"we don't need empirical evidence to know that at some point interest payments will require highter tax revenues which will reduce disposable income and hence consumption."
We always need empirical evidence. For your example, no, we don't know that, e.g. when the debt is monetized by the central bank. A bias towards sovereign debt elimination may be more dangerous than a bias towards sovereign debt accumulation - empirical evidence, not intuition, is how we validate the models that guide our trade-offs.
We will never have empirical evidence (with any predictive power) for what really happens if the biggest economy in the world, the one that provides the reserve currency, the preeminent military power, goes bust, because the sample size is 1.
[Edit] And about your counter example: We do know that sovereign debt accumulation will eventually become impossible, so it's not relevant whether or not it would be beneficial. Once domestic lenders (who can be forced to lend) are exhausted, the government will have to borrow from foreigners in foreign currency under foreign law. So debt accumulation is only possible as long as foreigners are willing to lend.

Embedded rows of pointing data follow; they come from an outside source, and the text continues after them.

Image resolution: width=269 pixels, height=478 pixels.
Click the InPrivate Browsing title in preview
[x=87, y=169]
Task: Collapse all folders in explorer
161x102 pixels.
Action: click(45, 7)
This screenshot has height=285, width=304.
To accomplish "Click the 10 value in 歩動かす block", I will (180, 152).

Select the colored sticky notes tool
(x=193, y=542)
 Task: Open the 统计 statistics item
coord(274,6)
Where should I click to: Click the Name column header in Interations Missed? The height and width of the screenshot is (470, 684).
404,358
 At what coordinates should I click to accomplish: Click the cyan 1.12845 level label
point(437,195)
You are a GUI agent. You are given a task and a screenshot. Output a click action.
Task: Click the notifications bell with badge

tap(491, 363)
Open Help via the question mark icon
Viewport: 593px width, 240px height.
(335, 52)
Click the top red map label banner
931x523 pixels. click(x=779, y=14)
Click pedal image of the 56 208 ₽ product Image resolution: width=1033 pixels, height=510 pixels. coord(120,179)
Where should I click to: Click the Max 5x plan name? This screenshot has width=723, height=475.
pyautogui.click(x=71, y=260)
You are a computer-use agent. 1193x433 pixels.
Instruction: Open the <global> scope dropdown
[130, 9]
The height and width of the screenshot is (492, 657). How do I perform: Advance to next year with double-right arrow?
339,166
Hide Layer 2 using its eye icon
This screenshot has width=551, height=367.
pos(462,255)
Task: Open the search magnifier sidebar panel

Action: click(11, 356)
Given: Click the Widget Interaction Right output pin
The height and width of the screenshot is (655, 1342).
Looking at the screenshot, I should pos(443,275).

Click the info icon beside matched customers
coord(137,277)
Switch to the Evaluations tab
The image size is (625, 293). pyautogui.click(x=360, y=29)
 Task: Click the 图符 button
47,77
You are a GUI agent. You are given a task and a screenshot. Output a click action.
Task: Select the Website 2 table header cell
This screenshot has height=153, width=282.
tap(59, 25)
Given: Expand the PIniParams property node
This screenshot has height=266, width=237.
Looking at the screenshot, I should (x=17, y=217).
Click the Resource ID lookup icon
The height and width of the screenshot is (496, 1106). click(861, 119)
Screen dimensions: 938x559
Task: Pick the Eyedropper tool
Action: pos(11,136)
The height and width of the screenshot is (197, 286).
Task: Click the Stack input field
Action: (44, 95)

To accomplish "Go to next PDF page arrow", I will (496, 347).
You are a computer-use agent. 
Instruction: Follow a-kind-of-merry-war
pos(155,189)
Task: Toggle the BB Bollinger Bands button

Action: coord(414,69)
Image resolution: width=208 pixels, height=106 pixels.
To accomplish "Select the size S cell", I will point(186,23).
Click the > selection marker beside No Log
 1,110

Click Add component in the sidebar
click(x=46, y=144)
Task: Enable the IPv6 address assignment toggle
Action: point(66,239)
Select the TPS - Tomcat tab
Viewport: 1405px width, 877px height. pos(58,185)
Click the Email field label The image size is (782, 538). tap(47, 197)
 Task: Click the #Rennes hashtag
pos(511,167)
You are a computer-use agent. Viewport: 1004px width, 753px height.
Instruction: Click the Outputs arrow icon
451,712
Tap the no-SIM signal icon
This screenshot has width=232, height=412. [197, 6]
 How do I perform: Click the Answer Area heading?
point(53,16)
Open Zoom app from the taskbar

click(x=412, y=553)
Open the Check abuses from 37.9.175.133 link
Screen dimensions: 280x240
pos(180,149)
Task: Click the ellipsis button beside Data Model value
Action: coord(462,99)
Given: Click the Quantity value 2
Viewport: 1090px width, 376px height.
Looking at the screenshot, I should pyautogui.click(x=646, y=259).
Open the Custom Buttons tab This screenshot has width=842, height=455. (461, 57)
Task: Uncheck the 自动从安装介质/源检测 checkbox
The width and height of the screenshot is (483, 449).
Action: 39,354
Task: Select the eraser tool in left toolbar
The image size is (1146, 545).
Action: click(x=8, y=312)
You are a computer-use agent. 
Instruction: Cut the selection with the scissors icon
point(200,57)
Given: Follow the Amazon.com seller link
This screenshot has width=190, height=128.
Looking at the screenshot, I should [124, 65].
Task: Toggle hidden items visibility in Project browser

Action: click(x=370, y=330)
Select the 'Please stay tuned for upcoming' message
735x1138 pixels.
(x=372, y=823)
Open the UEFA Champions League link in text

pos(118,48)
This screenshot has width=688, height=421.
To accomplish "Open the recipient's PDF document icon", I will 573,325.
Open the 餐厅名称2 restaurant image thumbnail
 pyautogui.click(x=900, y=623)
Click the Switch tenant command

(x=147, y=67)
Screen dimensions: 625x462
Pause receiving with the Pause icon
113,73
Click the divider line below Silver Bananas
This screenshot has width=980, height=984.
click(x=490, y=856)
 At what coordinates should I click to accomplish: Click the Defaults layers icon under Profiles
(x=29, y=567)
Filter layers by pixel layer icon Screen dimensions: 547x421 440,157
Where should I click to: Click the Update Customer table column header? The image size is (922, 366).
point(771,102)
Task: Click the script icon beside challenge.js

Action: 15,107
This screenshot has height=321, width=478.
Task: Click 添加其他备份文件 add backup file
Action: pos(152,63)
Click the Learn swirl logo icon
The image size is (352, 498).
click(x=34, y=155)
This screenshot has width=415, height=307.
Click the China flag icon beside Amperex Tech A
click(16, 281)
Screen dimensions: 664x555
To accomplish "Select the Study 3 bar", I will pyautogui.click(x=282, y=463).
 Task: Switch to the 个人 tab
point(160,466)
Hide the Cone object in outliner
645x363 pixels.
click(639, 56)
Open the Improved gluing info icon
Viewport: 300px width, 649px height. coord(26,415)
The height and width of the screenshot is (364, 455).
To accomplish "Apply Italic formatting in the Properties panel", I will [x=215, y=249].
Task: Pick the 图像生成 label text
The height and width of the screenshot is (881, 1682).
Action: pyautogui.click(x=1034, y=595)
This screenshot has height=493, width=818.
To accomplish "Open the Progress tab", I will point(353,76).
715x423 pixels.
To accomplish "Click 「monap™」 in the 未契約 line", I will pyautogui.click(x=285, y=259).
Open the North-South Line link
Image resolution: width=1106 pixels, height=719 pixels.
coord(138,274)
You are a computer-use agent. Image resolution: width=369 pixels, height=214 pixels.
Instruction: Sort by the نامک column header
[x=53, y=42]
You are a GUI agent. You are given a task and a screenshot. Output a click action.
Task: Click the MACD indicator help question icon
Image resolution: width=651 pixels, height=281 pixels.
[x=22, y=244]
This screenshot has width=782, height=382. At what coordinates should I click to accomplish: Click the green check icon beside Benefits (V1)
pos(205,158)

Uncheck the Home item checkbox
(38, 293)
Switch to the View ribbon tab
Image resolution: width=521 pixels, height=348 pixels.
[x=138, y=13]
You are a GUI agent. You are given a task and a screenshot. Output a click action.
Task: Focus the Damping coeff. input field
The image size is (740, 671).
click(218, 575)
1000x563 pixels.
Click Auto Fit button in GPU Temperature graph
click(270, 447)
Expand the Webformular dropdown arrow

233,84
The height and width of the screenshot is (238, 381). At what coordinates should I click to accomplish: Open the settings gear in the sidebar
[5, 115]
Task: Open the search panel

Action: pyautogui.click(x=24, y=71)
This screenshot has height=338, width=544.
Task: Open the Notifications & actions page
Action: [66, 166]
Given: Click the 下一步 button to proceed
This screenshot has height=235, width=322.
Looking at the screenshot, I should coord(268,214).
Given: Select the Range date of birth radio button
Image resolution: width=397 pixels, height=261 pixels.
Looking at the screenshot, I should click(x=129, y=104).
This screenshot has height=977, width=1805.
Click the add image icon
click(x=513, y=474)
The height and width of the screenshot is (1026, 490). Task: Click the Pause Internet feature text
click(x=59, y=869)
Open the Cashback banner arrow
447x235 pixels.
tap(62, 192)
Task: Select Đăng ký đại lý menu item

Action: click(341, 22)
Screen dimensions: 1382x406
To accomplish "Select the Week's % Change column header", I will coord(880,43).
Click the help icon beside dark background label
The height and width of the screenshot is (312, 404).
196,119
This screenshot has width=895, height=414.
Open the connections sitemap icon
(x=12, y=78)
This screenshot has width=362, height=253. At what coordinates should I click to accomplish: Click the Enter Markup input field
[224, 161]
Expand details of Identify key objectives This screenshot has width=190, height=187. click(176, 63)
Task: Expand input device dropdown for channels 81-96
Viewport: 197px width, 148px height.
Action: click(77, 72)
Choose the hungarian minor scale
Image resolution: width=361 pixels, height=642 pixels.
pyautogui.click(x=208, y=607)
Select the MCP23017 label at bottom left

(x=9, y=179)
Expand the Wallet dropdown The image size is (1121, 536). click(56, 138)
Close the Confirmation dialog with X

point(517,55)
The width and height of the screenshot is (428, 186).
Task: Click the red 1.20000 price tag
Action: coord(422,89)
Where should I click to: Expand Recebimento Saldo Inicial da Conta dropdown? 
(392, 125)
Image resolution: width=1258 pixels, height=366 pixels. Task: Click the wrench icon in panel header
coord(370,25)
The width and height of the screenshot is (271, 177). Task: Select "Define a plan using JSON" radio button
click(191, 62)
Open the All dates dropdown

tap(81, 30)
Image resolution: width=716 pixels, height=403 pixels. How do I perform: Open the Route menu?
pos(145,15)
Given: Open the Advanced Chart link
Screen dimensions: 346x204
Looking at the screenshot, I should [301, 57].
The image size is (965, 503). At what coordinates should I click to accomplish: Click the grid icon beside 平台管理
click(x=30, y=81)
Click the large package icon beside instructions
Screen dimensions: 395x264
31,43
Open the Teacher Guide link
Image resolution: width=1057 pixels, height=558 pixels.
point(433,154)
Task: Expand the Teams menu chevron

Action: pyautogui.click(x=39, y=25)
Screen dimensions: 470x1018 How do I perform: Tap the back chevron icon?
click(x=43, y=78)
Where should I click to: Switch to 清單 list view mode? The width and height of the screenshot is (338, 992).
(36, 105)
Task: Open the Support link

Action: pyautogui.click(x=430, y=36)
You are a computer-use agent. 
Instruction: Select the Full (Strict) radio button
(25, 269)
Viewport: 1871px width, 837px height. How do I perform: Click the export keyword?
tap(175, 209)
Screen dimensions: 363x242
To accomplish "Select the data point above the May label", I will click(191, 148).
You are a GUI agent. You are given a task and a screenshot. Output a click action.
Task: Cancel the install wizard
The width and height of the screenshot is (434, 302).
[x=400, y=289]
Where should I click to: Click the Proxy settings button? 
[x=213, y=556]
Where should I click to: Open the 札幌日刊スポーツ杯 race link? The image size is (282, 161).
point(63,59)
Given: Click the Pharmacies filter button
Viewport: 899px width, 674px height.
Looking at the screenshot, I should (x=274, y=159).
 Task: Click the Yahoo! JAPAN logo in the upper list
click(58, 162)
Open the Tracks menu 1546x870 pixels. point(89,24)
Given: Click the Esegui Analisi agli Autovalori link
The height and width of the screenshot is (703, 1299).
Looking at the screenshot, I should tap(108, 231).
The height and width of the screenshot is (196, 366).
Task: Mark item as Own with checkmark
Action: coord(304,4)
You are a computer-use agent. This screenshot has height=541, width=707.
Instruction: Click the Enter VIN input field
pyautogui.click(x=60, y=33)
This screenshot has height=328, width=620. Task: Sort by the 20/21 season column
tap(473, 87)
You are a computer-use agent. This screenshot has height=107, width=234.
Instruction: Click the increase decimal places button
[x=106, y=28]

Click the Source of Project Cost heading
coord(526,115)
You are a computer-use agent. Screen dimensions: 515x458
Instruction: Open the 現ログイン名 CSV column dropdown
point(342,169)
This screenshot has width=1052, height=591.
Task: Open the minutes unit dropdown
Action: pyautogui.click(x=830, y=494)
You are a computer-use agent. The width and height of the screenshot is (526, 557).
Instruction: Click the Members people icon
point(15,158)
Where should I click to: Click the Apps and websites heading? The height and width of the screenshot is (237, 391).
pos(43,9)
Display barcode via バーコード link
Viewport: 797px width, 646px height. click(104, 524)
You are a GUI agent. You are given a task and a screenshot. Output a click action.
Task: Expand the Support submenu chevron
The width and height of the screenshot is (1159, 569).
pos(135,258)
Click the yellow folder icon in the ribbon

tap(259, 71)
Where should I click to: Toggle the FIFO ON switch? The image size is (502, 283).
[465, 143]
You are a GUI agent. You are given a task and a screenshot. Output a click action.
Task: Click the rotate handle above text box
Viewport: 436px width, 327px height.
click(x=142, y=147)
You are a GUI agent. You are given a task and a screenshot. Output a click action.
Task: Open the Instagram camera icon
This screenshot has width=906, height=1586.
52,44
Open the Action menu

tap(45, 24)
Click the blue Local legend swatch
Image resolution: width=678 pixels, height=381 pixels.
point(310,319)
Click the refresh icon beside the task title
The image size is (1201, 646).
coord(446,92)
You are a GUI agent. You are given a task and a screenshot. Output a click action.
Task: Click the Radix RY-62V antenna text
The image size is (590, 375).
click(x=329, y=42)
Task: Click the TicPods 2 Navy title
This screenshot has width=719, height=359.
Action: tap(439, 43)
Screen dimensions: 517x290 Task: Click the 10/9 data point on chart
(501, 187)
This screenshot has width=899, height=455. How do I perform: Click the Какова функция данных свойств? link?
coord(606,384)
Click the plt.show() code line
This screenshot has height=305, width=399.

A nit-pick, but also maybe a useful FYI, "sovereign debt" is different than public/national debt.
The US doesn't issue sovereign debt AFAIK, and you cannot just print more money to repay sovereign debt, that's the whole point of it. (Sovereign debt by definition is issued in a foreign currency.)
Correction: 74% of the American population carries net debt, even if it's "good debt". Inflation would act as a mini-jubilee to rebalance the economy between producers and financiers.
We always need empirical evidence. For your example, no, we don't know that, e.g. when the debt is monetized by the central bank. A bias towards sovereign debt elimination may be more dangerous than a bias towards sovereign debt accumulation - empirical evidence, not intuition, is how we validate the models that guide our trade-offs.